奄美博物館古文書解読講座閉講式

20年度奄美博物館古文書解読講座閉講式。受講生代表に修了証書を授与

幕末の奄美、ひも解く
教材は「嶋中御取扱御一冊」

 「幕末の1853年の奄美を取り巻く情勢ひも解く。薩摩藩の大島(奄美)統治について学ぶ」―。「2020年度奄美博物館古文書解読講座閉講式」が28日、同館で行われ、今年度講座の教材として解読を進めた『嶋中御取扱御一冊』について学んだ1年間を振り返った。講師は、根気よく古文書に向き合う姿勢の大切さを指摘し、受講生27人に修了証書を授与した。

 奄美の古文書研究家・山下文武さん(故人)の著書「嘉永六年の奄美―解説『嶋中御取扱御一冊』―」によると、『嶋中御取扱御一冊』は、薩摩藩から1853年に布達されたもの。それを掟役能盛喜が安政元年に書き写したもので、藩政末期の薩摩藩の大島統治についてのきめ細かい条文が書き記されている。

 講座では、本田冨男さん、平瀬達朗さん、森紘道さんの3氏が講師を務めた。昨年5月から今年3月まで月2回計22回の講座開催を計画したが、新型コロナウイルス感染症や台風の影響で19回の講座開催となった。受講生は遠くは瀬戸内町古仁屋、奄美市笠利町宇宿から通った。

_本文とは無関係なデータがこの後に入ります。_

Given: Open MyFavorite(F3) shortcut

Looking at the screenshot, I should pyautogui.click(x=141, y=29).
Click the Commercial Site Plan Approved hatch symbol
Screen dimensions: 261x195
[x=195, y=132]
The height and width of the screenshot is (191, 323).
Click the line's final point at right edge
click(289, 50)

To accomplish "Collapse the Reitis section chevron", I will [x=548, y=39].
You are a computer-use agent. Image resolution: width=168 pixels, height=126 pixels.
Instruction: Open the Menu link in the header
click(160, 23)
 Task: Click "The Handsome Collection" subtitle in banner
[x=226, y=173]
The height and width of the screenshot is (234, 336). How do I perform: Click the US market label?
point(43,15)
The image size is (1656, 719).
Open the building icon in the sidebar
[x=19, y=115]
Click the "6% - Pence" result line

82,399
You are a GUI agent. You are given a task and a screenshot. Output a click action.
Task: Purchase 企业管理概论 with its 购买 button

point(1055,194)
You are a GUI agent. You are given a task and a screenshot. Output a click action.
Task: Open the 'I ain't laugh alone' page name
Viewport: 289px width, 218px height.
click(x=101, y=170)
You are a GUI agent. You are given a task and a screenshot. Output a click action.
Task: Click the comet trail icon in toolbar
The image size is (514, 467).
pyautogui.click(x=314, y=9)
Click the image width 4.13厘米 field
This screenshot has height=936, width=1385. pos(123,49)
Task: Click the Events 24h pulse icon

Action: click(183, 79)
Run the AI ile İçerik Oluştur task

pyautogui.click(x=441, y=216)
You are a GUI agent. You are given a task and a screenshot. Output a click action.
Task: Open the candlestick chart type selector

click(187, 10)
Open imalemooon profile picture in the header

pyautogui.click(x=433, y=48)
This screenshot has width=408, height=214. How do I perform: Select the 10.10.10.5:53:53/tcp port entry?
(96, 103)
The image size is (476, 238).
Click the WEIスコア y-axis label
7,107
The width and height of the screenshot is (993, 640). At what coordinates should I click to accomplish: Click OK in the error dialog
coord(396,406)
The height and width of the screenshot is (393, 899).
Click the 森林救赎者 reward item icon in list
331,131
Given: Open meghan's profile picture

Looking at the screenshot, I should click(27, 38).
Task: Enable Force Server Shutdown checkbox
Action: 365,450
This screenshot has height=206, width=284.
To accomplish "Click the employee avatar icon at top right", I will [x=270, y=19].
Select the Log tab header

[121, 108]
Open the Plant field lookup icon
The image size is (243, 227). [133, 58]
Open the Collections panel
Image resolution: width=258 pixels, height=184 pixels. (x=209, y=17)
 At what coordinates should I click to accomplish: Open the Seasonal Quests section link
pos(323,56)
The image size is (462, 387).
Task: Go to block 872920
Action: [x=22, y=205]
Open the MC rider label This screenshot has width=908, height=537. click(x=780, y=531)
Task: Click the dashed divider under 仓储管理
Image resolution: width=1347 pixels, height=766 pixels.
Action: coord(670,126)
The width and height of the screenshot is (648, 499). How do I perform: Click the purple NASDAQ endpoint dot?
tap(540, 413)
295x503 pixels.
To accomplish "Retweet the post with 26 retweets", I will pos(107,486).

 閉講式では、平瀬講師が1年間の学事報告をした後、高梨修奄美博物館長が「古文書は地域の時代、人々の暮らしを読み取れるもの。若い人々にバトンタッチしながら奄美に残されている古文書を解読してほしい」などと述べ、期待を込めた。

 本田講師が受講生代表の長信子さんへ修了証書を手渡した。本田講師は「古文書はすぐに上達するものではなく、10年やると『伸びたな』と感じるもの。できるだけ書いてください。根気が一番に大事になる」と述べた。また、森講師は「みんなで読んでいくと分かるようになる。それが大事だと実感している」と述べた。

 受講して5年を超えるという受講生の服部香さんは「シマのことを知る喜び、学ぶ喜びを感じている。まだまだ古文書が読めるようになりたい」と感想を話した。

 古文書解読講座は、1993(平成5)年に旧名瀬市奄美博物館主催、山下文武さんを講師として開講し、28年の歴史を持つ。年度ごとにさまざまな古文書を教材として解読を進めてきた。